Friday, December 28, 2012


by Greg Siskind
Immigration and Customs Enforcement Director John Morton has issued a new guidance memo to the field directing the agency's officers only to call on local law enforcement agencies to detain individuals accused of serious offenses. According to the guidance: Consistent with ICE's civil enforcement priorities and absent extraordinary circumstances, ICE agents and officers should issue a detainer in the federal, state, local, or tribal criminal justice systems against an individual only where (1) they have reason to believe the individual is an alien subject to removal from the United States and (2) one or more of the following conditions apply:
the individual has a prior felony conviction or has been charged with a felony offense;
the individual has three or more prior misdemeanor convictions;
the individual has a prior misdemeanor conviction or has been charged with a misdemeanor offense if the misdemeanor conviction or pending charge involves violence, threats, or assault;
sexual abuse or exploitation;
driving under the influence of alcohol or a controlled substance;
unlawful flight from the scene of an accident;
unlawful possession or use of a firearm or other deadly weapon;
the distribution or trafficking of a controlled substance;
or other significant threat to public safety;
the individual has been convicted of illegal entry pursuant to 8 U.S.C. § 1325;
the individual has illegally re-entered the country after a previous removal or return;
the individual has an outstanding order of removal;the individual has been found by an immigration officer or an immigration judge to have knowingly committed immigration fraud;
or the individual otherwise poses a significant risk to national security, border security, or public safety.
The New York Times covered the announcement in an editorial this morning and answered the question of how this differs from existing ICE policy for the last two and half years: But wait, you ask, shouldn't ICE have been doing this all along? Didn't Mr.

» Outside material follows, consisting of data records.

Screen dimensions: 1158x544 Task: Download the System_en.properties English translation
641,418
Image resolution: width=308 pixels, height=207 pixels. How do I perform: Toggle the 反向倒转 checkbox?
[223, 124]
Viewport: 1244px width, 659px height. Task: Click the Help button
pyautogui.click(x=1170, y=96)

Morton say in a memo two years ago that ICE would use its “prosecutorial discretion” to focus on the most dangerous illegal immigrants? He did. But for nearly as long as President Obama has been in office, ICE has been vastly expanding its deportation efforts, enlisting state and local agencies to expel people at a record pace of 400,000 a year — tens of thousands of them noncriminals or minor offenders. By outsourcing “discretion” to local cops through a fingerprinting program called Secure Communities, it has greatly increased the number of small fry caught in an ever-wider national dragnet.

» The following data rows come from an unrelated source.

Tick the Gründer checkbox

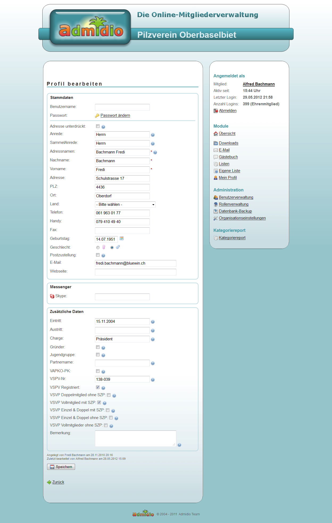(98, 347)
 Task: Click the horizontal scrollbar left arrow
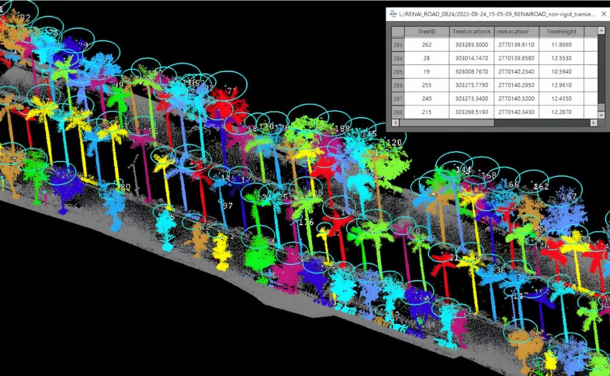click(394, 123)
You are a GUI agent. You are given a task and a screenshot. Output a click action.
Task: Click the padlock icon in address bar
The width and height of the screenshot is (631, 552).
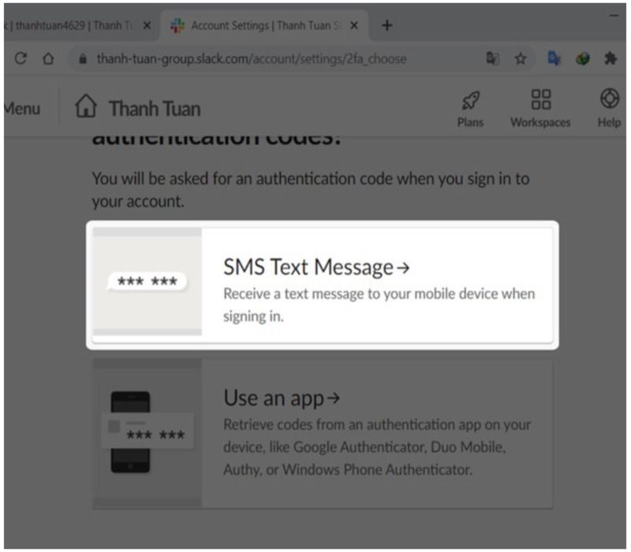click(x=83, y=59)
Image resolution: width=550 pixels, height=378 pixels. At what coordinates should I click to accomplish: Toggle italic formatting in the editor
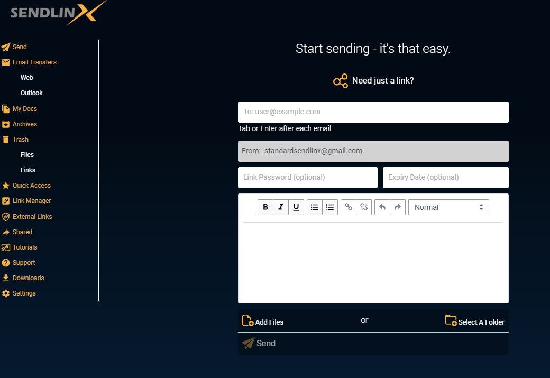coord(281,207)
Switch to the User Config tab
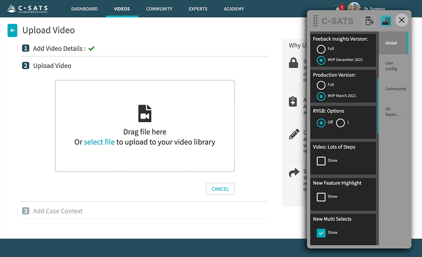Viewport: 422px width, 257px height. tap(391, 66)
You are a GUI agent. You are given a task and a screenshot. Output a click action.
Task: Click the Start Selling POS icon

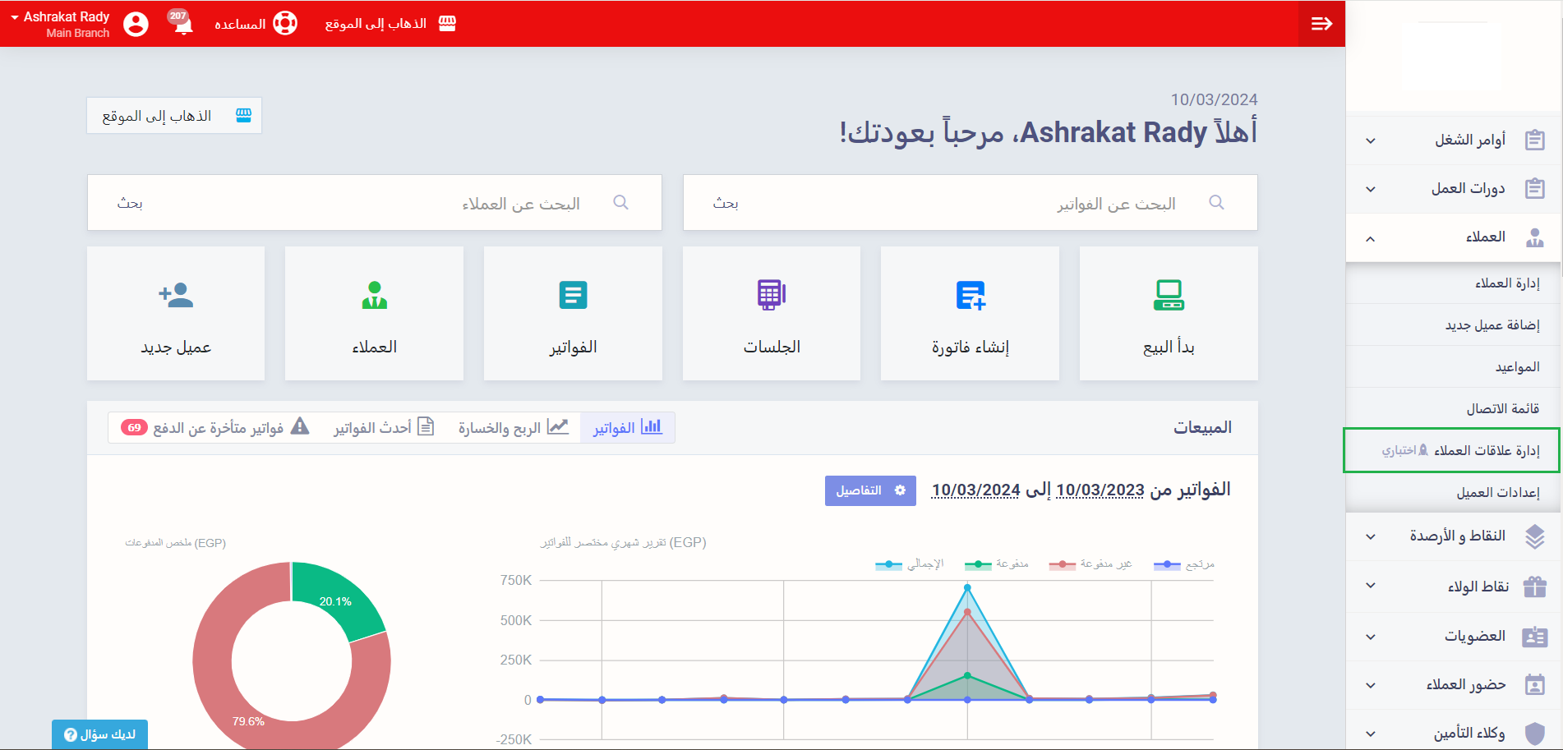click(x=1168, y=295)
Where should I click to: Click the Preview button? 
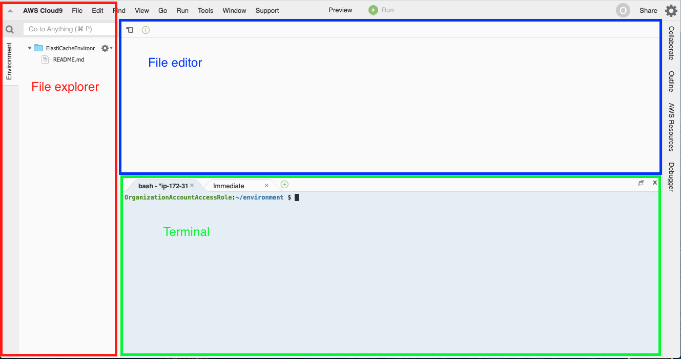click(x=340, y=10)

Some cities and states have resisted cooperating with ICE detainers for the very reasons of proportionality and public safety that Mr. Morton cited on Friday. California’s attorney general, Kamala Harris, told her state’s law enforcement agencies this month that ICE had no authority to force them to jail minor offenders who pose no threat.
Secure Communities and indiscriminate detainers have caused no end of frustration for many police officials, who rely on trust and cooperation in immigrant communities to do their jobs. They know that crime victims and witnesses will not cooperate if every encounter with the law carries the danger of deportation. They have shied away from a federal role that is not theirs to take.
ICE’s announcement seems to make those efforts unnecessary. It puts the Obama administration on the same page as states and cities that have tried to draw a brighter line between their jobs and the federal government’s. A stricter detainer policy is better for police and sheriffs, who can focus more on public safety. It makes people less vulnerable to pretextual arrests by cops who troll for immigrants with broken taillights. And it helps restore some sanity and proportion to an immigration system that has long been in danger of losing both.